Vor allem der erste Aufzug blieb weit hinter den Möglichkeiten zurück. Schon das spannungslos wie Stückwerk vorgetragene Vorspiel verhieß wenig Gutes – und als Petra Lang mit affektierter Gestik wie ein Isolden-Parodie die Hände rang, konnte kaum noch eine richtige „Tristan“-Stimmung aufkommen. Die Tiefe der Seelenregung war diesem Wildfang schwerlich anzumerken, sie wurde mit kokettem Gehabe überspielt. Lang agierte im ersten Aufzug wie ein ungezogenes Kätzchen, dass dann und wann die Krallen ausfährt, um Brangäne oder Tristan das Gesicht zu zerkratzen. Aber würde sich eine Isolde solch seichtgründiger Gemütsverfassung einen Todestrank brauen lassen? Mit dem zweiten Akt glättete sich dieses überzeichnende Rollenbild. Lang hat zuletzt an der Staatsoper die Brangäne gesungen, also einen Fachwechsel vorgenommen, ohne aber ihren Sopran auf eine breitere Basis zu stellen. Er klang immer wieder stark forciert und schien mir für die Partie eigentlich zu leichtgewichtig. Auch hatte ihre Stimme einen Zug ins Grelle, der sich kaum mit liebedürstender Weltverneinung vertrug.
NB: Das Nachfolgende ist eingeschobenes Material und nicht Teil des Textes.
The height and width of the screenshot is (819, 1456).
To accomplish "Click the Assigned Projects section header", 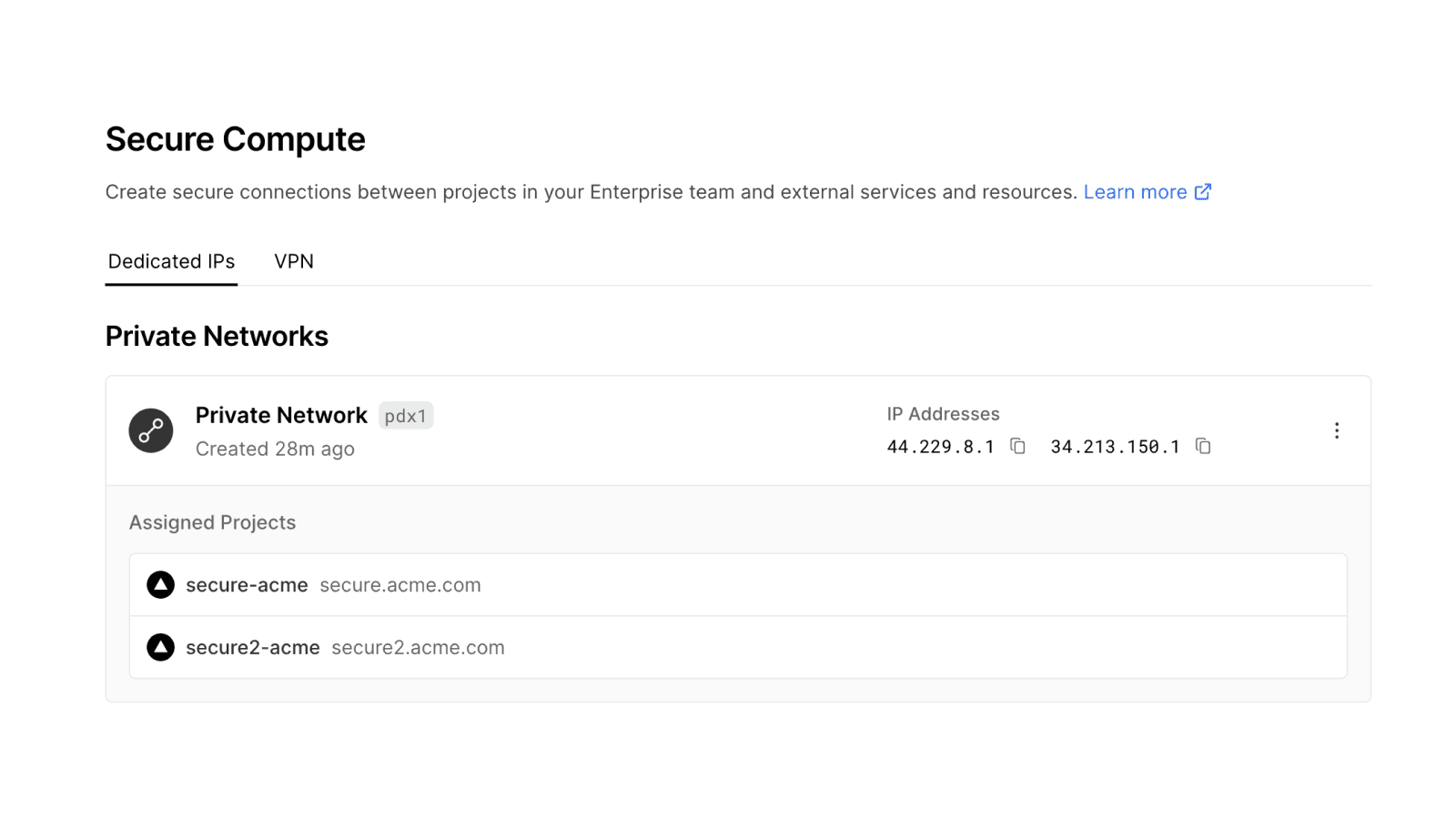I will (x=212, y=522).
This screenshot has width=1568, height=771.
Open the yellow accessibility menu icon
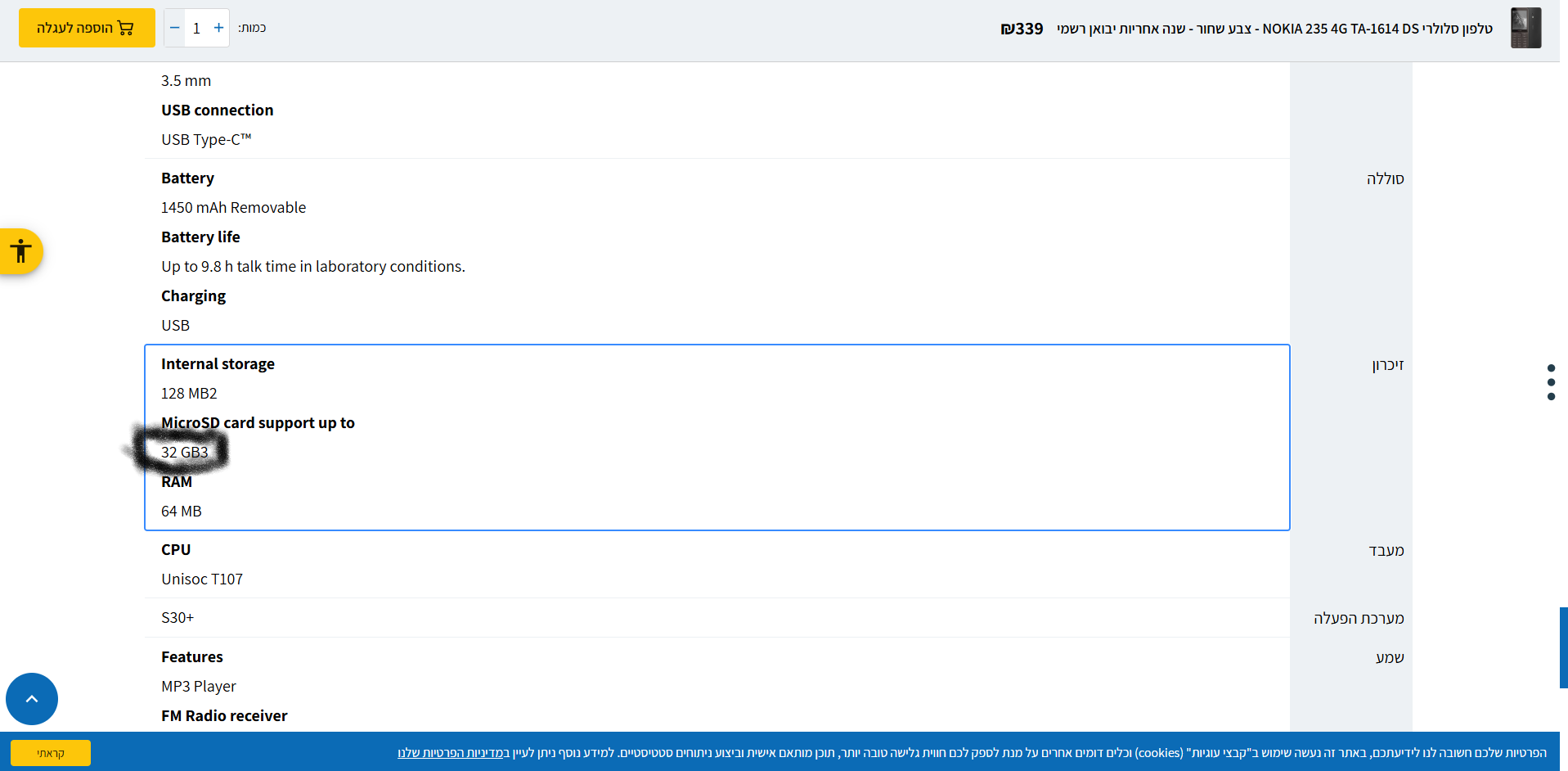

Das Dirigat von Mikko Franck fand zwar den ganzen Abend lang nicht den großen Bogen und der Spannungsaufbau hielt sich in Grenzen, aber nach dem ersten Aufzug stellte sich ein „movus vivendi“ ein, der letztlich auch den Protagonisten entgegenkam – und vor allem die tenorale Säule, auf die dieser Abend gebaut war, gewähren ließ. Denn selten begegnet man einem Sänger, dem ein Tristan so leicht und locker über die Lippen kommt wie Stephen Gould: so raumfüllend, so konditionsstark und doch so dynamisch differenziert, und der mit markanten, metallisch unterlegten Kraftausbrüchen ebenso begeisterte wie mit dem Legatoschmelz seiner wie von feinem Met überflossenen Tenorstimme, mit der er die Liebesnacht erwärmte. Im ersten Aufzug gab sich dieser Tristan noch (zu) naiv und zurückhaltend, aber auch später gebar er keine von Weltschmerz angekränkelten Helden. Mit großer Natürlichkeit nahm dieser Mann sein Schicksal an, ein ganz „unphilosophisches“ Schicksal, wenn man es so ausdrücken darf, ein „gerader Michel“, dem das Leben schlussendlich übel mitgespielt hat.

Matthias Görne ließ einen verquollen klingenden Kurwenal hören, der erst im dritten Aufzug mehr Konsistenz zeigte, dann auch recht wortdeutlich – ein kernigerer Bariton würde der Partie aber mehr Charakter verliehen haben. Sophie Kochs Brangäne wurde im ersten Aufzug von starkem Vibrato geplagt, im zweiten Aufzug klang ihr Mezzo gehaltvoller. Kwangchul Youn zeichnete ein tief empfundenes Marke-Porträt, allerdings mit einem stark wabernden Bass, der nicht mehr viel Jugendfrische verriet. Clemens Unterreiner war ein effizienter Melot.

Das Publikum schien dem Applaus nach zufrieden und Stephen Goulds Meisterleistung kann am kommenden Sonntag noch einmal bestaunt werden.